St James Pockthorpe: learning from old maps and photos

Norwich Puppet Theatre, photo taken 1919
CLICK FOR BIG! St James Pockthorpe, now Norwich Puppet Theatre. Image © Janice Heppenstall

Last month I wrote about a lot of errors in the online transcripts of parish registers for St James Pockthorpe in Norwich, where several generations of my ancestors lived. I’ve written previously about the wonderful medieval churches in Norwich, and the Norwich Historic Churches Trust that ensures the ones no longer in use as places of worship are beautifully maintained and leased to organisations who bring them back into use with new purposes. St James Pockthorpe is one of these repurposed buildings. Since 1979 this Grade 1 listed building has been home to the Norwich Puppet Theatre, and I was delighted to visit there a couple of years ago. The building was open, and when I explained my interest I was given a guided tour.

Shortly after writing that previous post about the parish registers I was looking online at some old photos of Norwich, and since St James Pockthorpe was fresh on my mind I searched for that. There were several photos, but this one dated 1931, actually took my breath away. Apart from the church building itself, there is literally nothing left of this scene.

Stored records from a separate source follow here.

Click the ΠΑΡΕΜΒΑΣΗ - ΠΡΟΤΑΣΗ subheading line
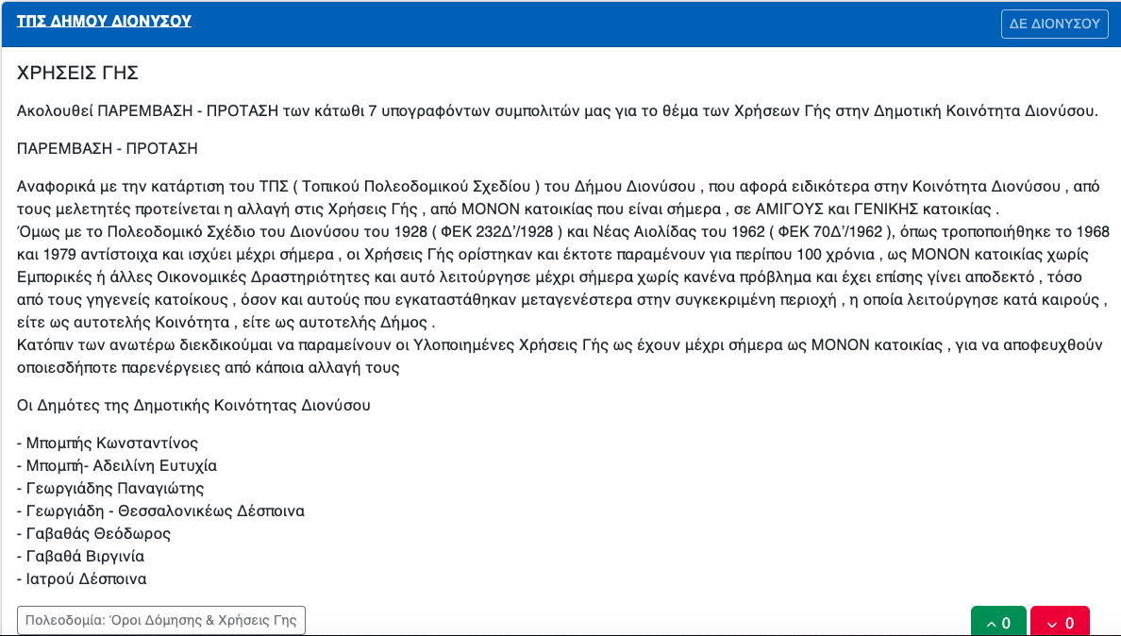The height and width of the screenshot is (636, 1121). pos(108,149)
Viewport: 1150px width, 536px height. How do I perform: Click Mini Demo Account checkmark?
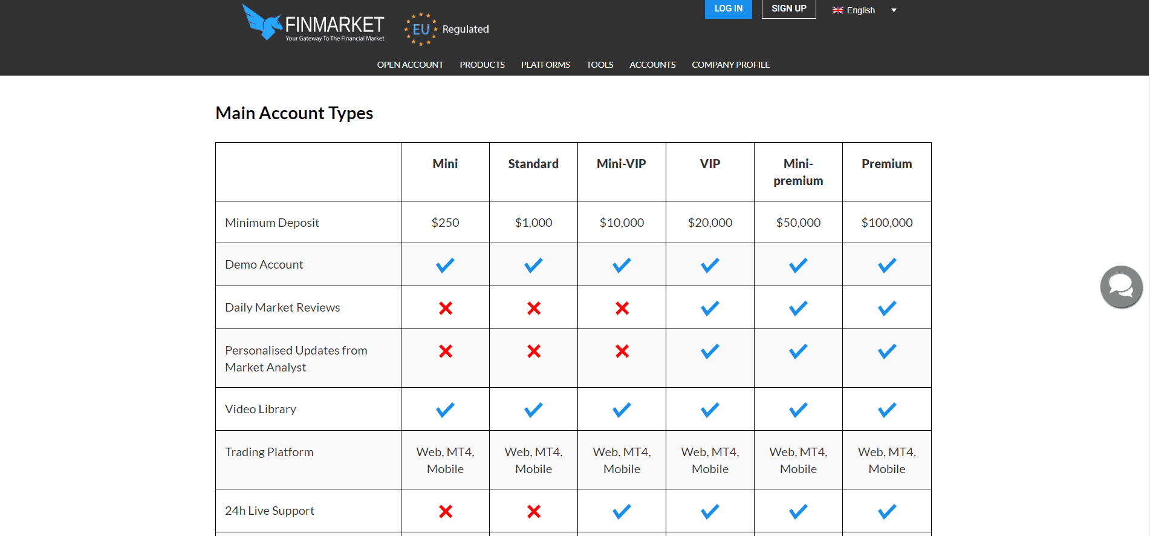[x=445, y=265]
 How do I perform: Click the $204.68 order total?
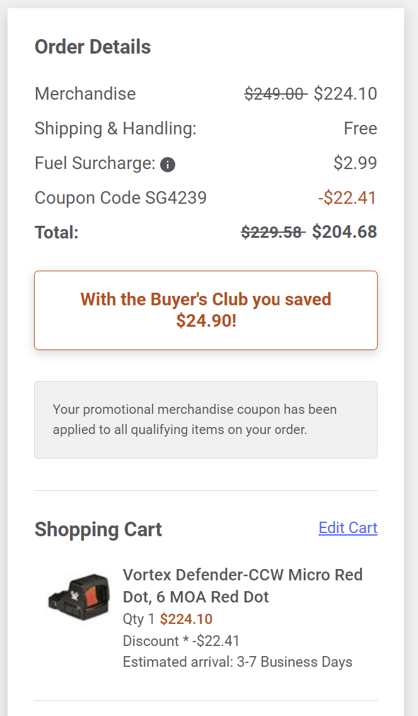click(344, 232)
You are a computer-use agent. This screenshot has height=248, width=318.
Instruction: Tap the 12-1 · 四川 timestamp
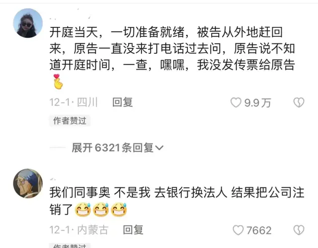coord(74,102)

Norwich street in 1931 featuring the medieval church St James Pockthorpe and churchyard
CLICK FOR BIG! St James Pockthorpe, Norwich, showing the south side, from Cowgate. Image date 1931. Source: George Plunkett

I’ve looked at these two photos full-size and side by side, and it would no longer be possible to capture the building from this angle today. It was taken from about 20 metres to the right of where I was standing to take my photo, along what was then Cowgate. The two maps below show that today the church (now the T-shaped building to the right of the roundabout) is set back from the road. I think I was standing at the edge of the new grass verge when I took my photo. We can also see that all the street names have changed, although there is a nod to what was there previously. Cowgate Street, where the 1931 photo was taken, is now Whitefriars; Cowgate is now north of the roundabout. The church had stood at the junction of Cowgate and Bargate Street. Bargate is now the main inner circular road for Norwich and is called Barrack Street, referencing the Barracks that was built along the road around 1805. To the left of the roundabout we have St Crispins Road dual carriageway; formerly this was Norman’s Lane, and the church once standing along it is now referenced only by a street name: St Paul’s Square. A tiny part of the ancient city wall that you can just see to the right of the older map is still there, by the way.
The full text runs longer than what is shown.